There are thousands of blog posts, career coaches and recruitment consultants out there who will tell you that the most important factor in a job interview is preparation. They’ll tell you that if you fail to prepare, you should be prepared to fail.
They’re all wrong.*
Here are four reasons you never need to prepare for an interview.
You are already guaranteed the job, why bother?
Preparing for an interview takes time. You need to research the company, prepare answers for typical questions, know your facts and figures on your performance in your current job, and prepare questions to ask the interviewers at the end.
Why should you bother doing all of this, your CV got you the interview, surely that is good enough? Just go along with little or no preparation. You won’t be asked any awkward questions and if you are, just wing it. It is not like the company are interviewing any candidates who will do all of the above. You have this in the bag.
You already have a job, you are not really bothered if you get a new one or not
You’re not in any rush. If the hiring manager can’t see how good you are, that’s their loss. You still have this job, even if you are hoping to leave, something else will come along sooner or later. And hey… at least you didn’t have to do any interview preparation.
You know it all
You have seen the job specification, you know you can do it, why should you have to prove how good you are to anybody else? It is not like the salary on offer is a huge investment by the employer. They can afford to take a gamble, hire you and hope that you work out. They should fully understand that you wouldn’t have applied for the job if you couldn’t do it.

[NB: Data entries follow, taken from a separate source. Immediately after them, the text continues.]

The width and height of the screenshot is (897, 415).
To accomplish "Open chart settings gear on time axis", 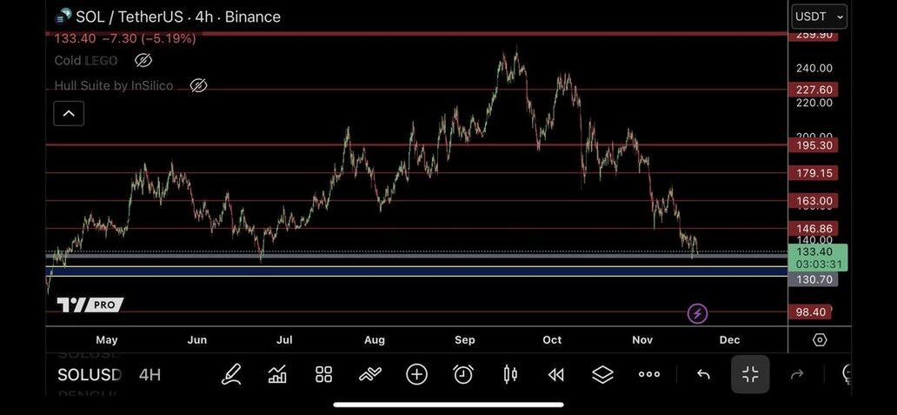I will (820, 339).

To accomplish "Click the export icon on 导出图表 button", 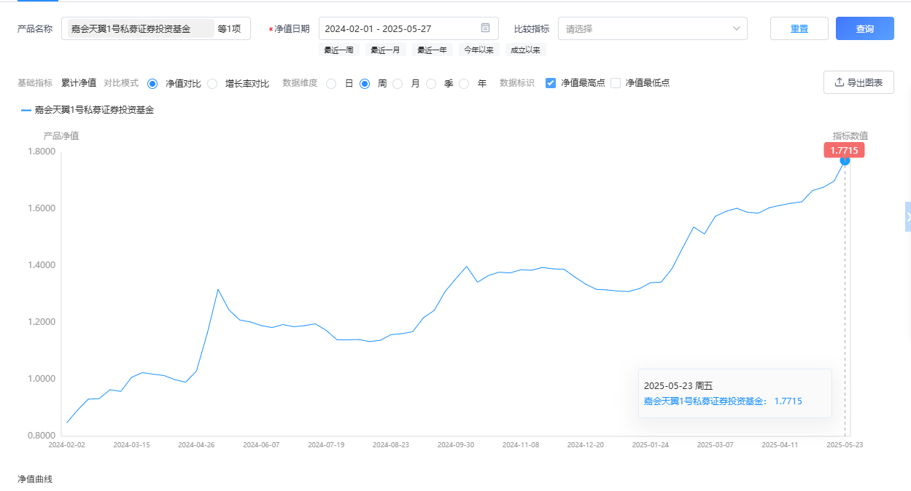I will [x=839, y=82].
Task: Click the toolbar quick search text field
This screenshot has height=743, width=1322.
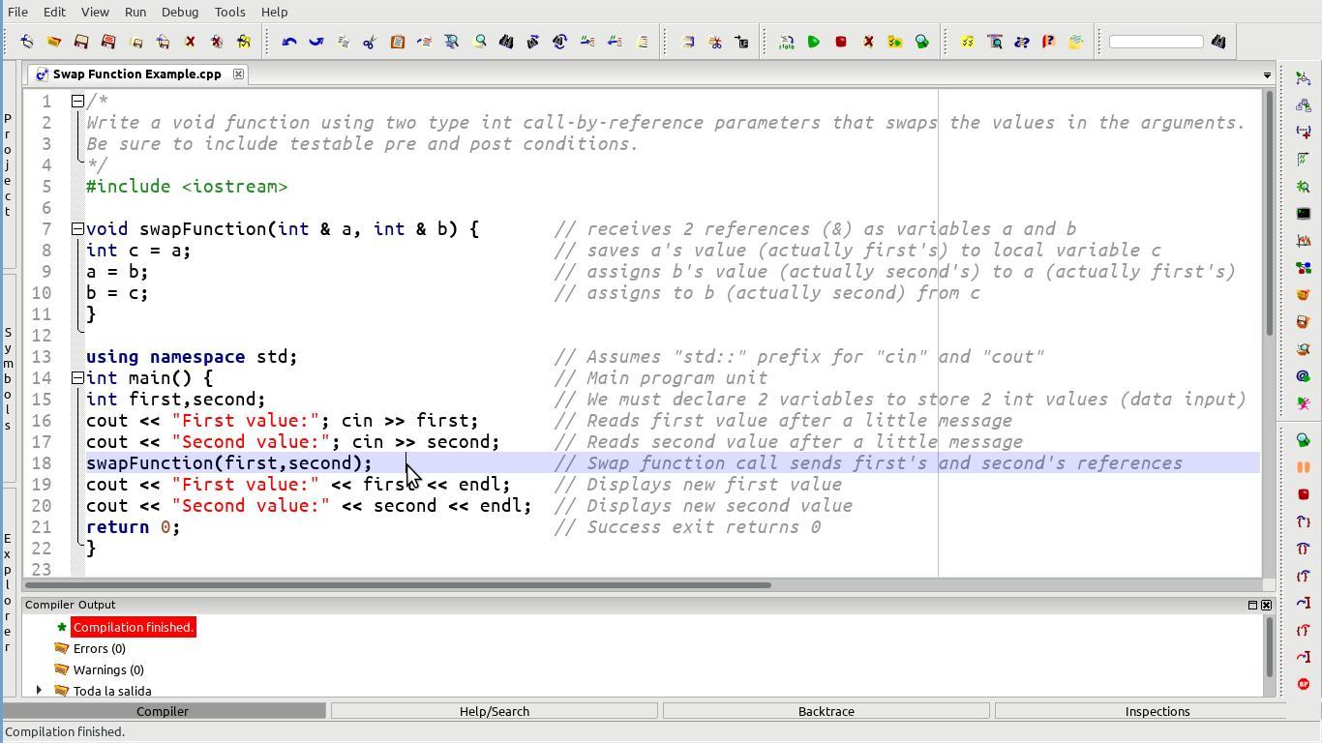Action: (x=1156, y=42)
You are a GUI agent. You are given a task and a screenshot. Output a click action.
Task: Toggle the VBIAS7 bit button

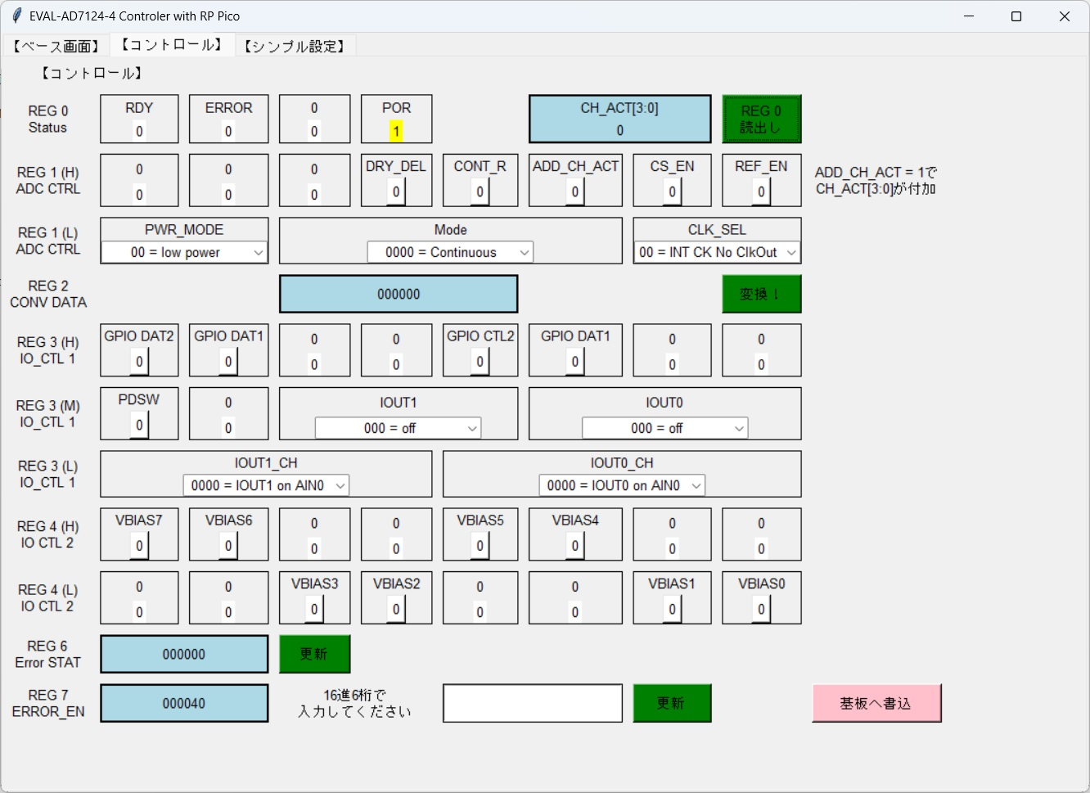pyautogui.click(x=139, y=546)
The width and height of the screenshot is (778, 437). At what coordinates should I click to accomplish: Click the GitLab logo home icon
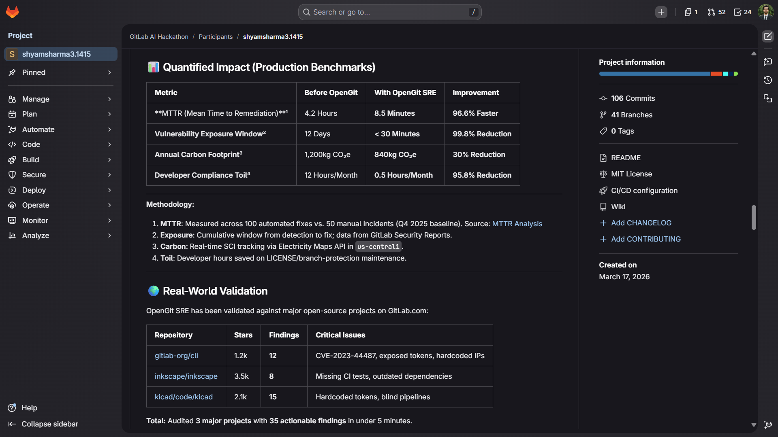(13, 12)
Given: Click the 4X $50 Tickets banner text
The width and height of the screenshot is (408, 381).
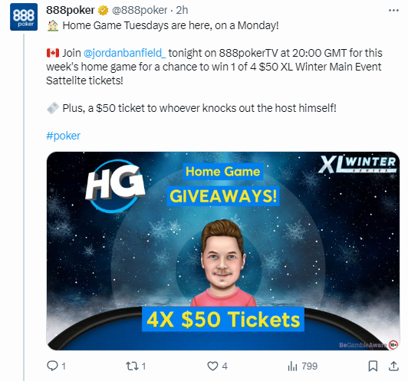Looking at the screenshot, I should pos(223,320).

You haven’t a hope of getting the job anyway.
This job is way out of your league. The hiring manager is simply taking an hour out of his/her busy schedule to meet you just for the fun of it. It is not because they see potential in you or they think they can train you to be great at this job – they obviously just needed to make up the interview numbers. Instead of going through your CV or practicing examples of work experience you should be rehearsing jokes to tell to pass the time.
You don’t really believe that, do you? Trust me, it doesn’t matter how good you are at your job. If you do not prepare for an interview and a less experienced candidate does – the less experienced candidate will get the job.
If you are being invited for an interview, it is because the employer sees something in you – even if you don’t see it in yourself. The interview is your opportunity to prove them right, and to move forward in your career.
To do that, you need to be ready to discuss your experience and answer key questions. Every new hire is a huge investment of time, money and other resources. Do you think an employer is going to do that for someone who wouldn’t even spend two hours preparing for an interview?
*In case you hadn’t guessed by now, they’re not wrong.